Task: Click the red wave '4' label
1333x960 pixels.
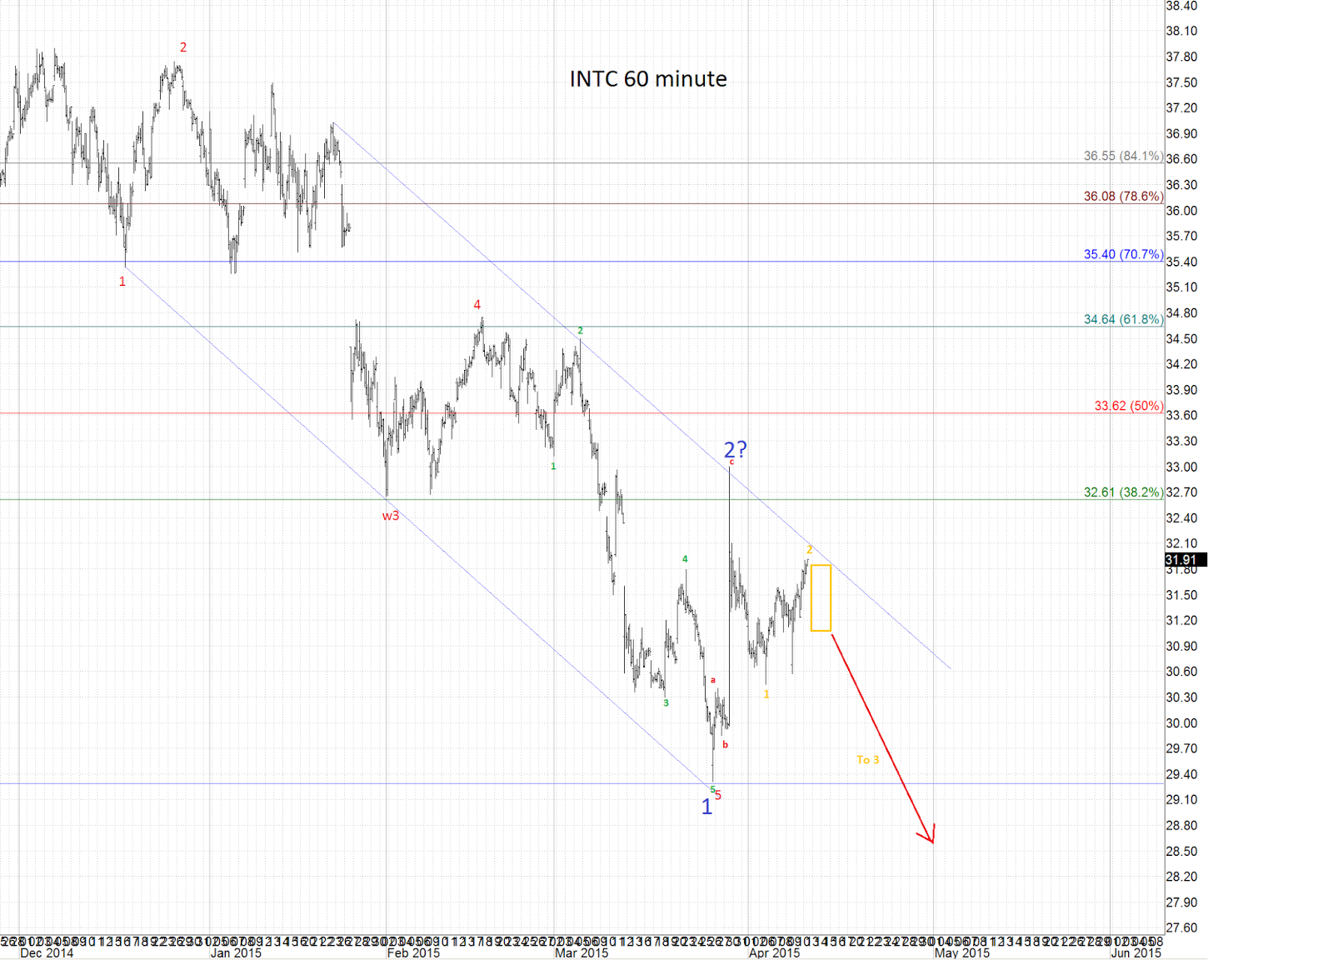Action: pos(477,305)
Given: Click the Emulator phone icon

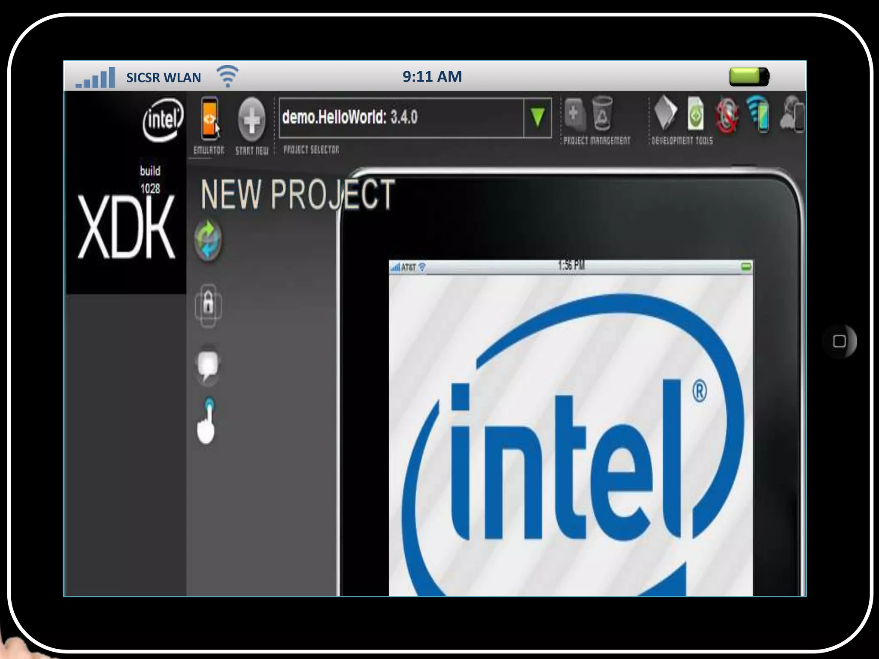Looking at the screenshot, I should [209, 119].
════════
Print the records exactly, every one. Leave out the pictures.

*Result for this task:*
Task: Click the red wave '4' label
1333x960 pixels.
Action: pos(477,305)
Given: Click the Emulator phone icon

Looking at the screenshot, I should [209, 119].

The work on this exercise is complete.